As I read it I felt that you had said just the same as me only with better
words
and an equation.

only problem for me is this part:


>C. therefore, a poem that is not a composition in verse, is not
>characterized by a highly developed form and the use of heightened
>language and rhythm to express an imaginative interpretion of the
>subject is not valid--meaning that it does not produce the desired
>result, nor is that poem effective, sound, or well-founded.

I dont know the right term in english, hope you know what I mean.
Then what about experimental poetry? No verse normally,
highly developed form = p.o.v, heightened language not really,
rhythm fails the test too...

DayD
btw whats "ixnay" pls?

Carolyn W. <caroly...@yahoo.com> schrieb in im Newsbeitrag:
rXkW3.7124$L5.8...@c01read02-admin.service.talkway.com...


> On Wed, 10 Nov 1999 18:21:47 GMT "Daydream" <Dayd...@chello.at> wrote:
>
> >
> -and I am only talking about this ONE comment,
> > despite what trouver has said anytime before or what I might
> > not know about him- he is absolutely right and there simply
> > ARE no reasonable arguments against what he said and what
> > I said again on top of this mail.

> > "ALL POETRY IS VALID!!!! ALL OPINIONS ARE VALID."
> >
>

Daydream

unread,
Nov 10, 1999, 3:00:00 AM11/10/99
to
> Not a single person in this newsgroup, at least that I can recall, has
> ever said that a poen "wasn't valid." It's a non-issue. The term "valid"
> is one used almost exclusively by Charlie, and it has almost no
> relevence in the discussion. In order for Charlie, or anyone else, to
> claim that "all poetry is valid", he must first assign to poetry some
> specific purpose or intent to which his claims of validity can be held.
> I refuse to do that to poetry. You'll have to check in with Charlie on
> the validity issue, it's not my argument.
>
> > Also opinions
> > are valid. Some are rejectable, but still valid as opinions.
>
> This is just nonsense. If an opinion is rejectable, then it isn't valid.
> The argument isn't over whether opinions are opinions, which is
> essentially what you say above, but whether all opinions are valid. If
> an opinion is refuted by verifiable fact (rejected) it doesn't stop
> being an opinion, it stops being a *valid* opinion.

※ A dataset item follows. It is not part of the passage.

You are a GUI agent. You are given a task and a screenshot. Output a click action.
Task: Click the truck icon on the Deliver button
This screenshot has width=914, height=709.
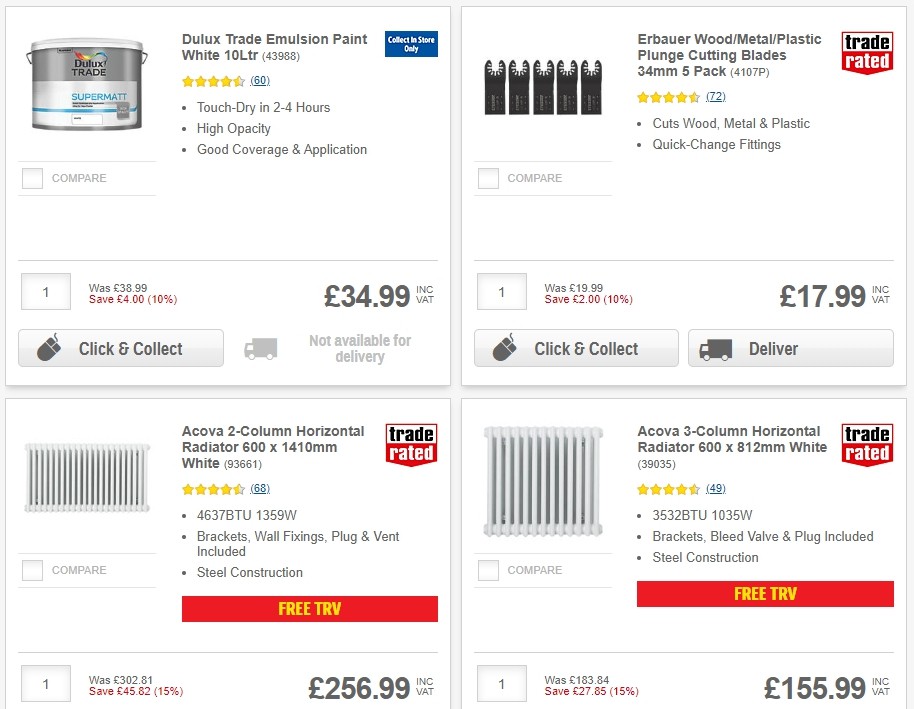click(x=716, y=348)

You seem to be
> holding as a standard for validity the brain's ability produce the right
> electro-chemical processes that lead to the thought the leads to the
> opinion. "I think it, therefore it is." Did I mention that I think the
> earth is only five miles in circumference and made of styrofoam?
>

Guess we have different ideas about the word "valid".
Might be my fault / my german-shaped-mind's fault.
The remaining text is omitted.